**TASK 1**
For each statement below, say yes or no according to the Spark UI thread, and quote the thread's exact words that decide it. (a) The same settings had worked on Spark 2.0.2. (b) The master machine had eight cores. (c) The reproduction code generally has about 200 jobs running at once.
**TASK 2**
Copy everything in the Spark UI thread from "https://issues.apache.org/jira/browse/SPARK-25837" down to "track of this?".

[start of TEXT PASSAGE]

You are viewing a plain text version of this content. The canonical link for it is here.
Posted to user@spark.apache.org by Patrick Brown <pa...@gmail.com> on 2018/10/16 16:33:40 UTC

[Spark UI] Spark 2.3.1 UI no longer respects spark.ui.retainedJobs

I recently upgraded to spark 2.3.1 I have had these same settings in my
spark submit script, which worked on 2.0.2, and according to the
documentation appear to not have changed:

spark.ui.retainedTasks=1
spark.ui.retainedStages=1
spark.ui.retainedJobs=1

However in 2.3.1 the UI doesn't seem to respect this, it still retains a
huge number of jobs:

[image: Screen Shot 2018-10-16 at 10.31.50 AM.png]


Is this a known issue? Any ideas?

Re: [Spark UI] Spark 2.3.1 UI no longer respects spark.ui.retainedJobs

Posted by Patrick Brown <pa...@gmail.com>.
Done:

https://issues.apache.org/jira/browse/SPARK-25837

On Thu, Oct 25, 2018 at 10:21 AM Marcelo Vanzin <va...@cloudera.com> wrote:

> Ah that makes more sense. Could you file a bug with that information
> so we don't lose track of this?
>
> Thanks
> On Wed, Oct 24, 2018 at 6:13 PM Patrick Brown
> <pa...@gmail.com> wrote:
> >
> > On my production application I am running ~200 jobs at once, but
> continue to submit jobs in this manner for sometimes ~1 hour.
> >
> > The reproduction code above generally only has 4 ish jobs running at
> once, and as you can see runs through 50k jobs in this manner.
> >
> > I guess I should clarify my above statement, the issue seems to appear
> when running multiple jobs at once as well as in sequence for a while and
> may as well have something to do with high master CPU usage (thus the
> collect in the code). My rough guess would be whatever is managing clearing
> out completed jobs gets overwhelmed (my master was a 4 core machine while
> running this, and htop reported almost full CPU usage across all 4 cores).
> >
> > The attached screenshot shows the state of the webui after running the
> repro code, you can see the ui is displaying some 43k completed jobs (takes
> a long time to load) after a few minutes of inactivity this will clear out,
> however as my production application continues to submit jobs every once in
> a while, the issue persists.
> >
> > On Wed, Oct 24, 2018 at 5:05 PM Marcelo Vanzin <va...@cloudera.com>
> wrote:
> >>
> >> When you say many jobs at once, what ballpark are you talking about?
> >>
> >> The code in 2.3+ does try to keep data about all running jobs and
> >> stages regardless of the limit. If you're running into issues because
> >> of that we may have to look again at whether that's the right thing to
> >> do.

[end of TEXT PASSAGE]
[start of ENTRIES SHOWN]

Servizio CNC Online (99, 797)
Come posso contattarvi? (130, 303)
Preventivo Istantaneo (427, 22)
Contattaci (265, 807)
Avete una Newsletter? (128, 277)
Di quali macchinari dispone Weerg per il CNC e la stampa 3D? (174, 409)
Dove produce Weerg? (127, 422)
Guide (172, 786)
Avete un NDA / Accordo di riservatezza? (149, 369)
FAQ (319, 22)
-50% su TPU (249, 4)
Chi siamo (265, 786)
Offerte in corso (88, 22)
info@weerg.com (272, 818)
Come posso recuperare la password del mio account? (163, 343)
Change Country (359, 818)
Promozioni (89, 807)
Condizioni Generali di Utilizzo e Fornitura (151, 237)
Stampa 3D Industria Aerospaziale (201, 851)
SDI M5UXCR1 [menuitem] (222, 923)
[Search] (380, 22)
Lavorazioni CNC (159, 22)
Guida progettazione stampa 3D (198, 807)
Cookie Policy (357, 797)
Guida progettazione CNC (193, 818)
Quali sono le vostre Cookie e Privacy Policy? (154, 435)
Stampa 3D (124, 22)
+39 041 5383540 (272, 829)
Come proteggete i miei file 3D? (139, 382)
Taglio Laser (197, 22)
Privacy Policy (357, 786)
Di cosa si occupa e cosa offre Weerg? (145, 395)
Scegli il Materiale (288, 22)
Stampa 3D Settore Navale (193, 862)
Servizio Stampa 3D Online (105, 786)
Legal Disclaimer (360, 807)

[end of ENTRIES SHOWN]

**FULL OUTPUT 1**
(a) Yes: "which worked on 2.0.2"
(b) No: "my master was a 4 core machine while"
(c) No: "generally only has 4 ish jobs running at"

**FULL OUTPUT 2**
https://issues.apache.org/jira/browse/SPARK-25837

On Thu, Oct 25, 2018 at 10:21 AM Marcelo Vanzin <va...@cloudera.com> wrote:

> Ah that makes more sense. Could you file a bug with that information
> so we don't lose track of this?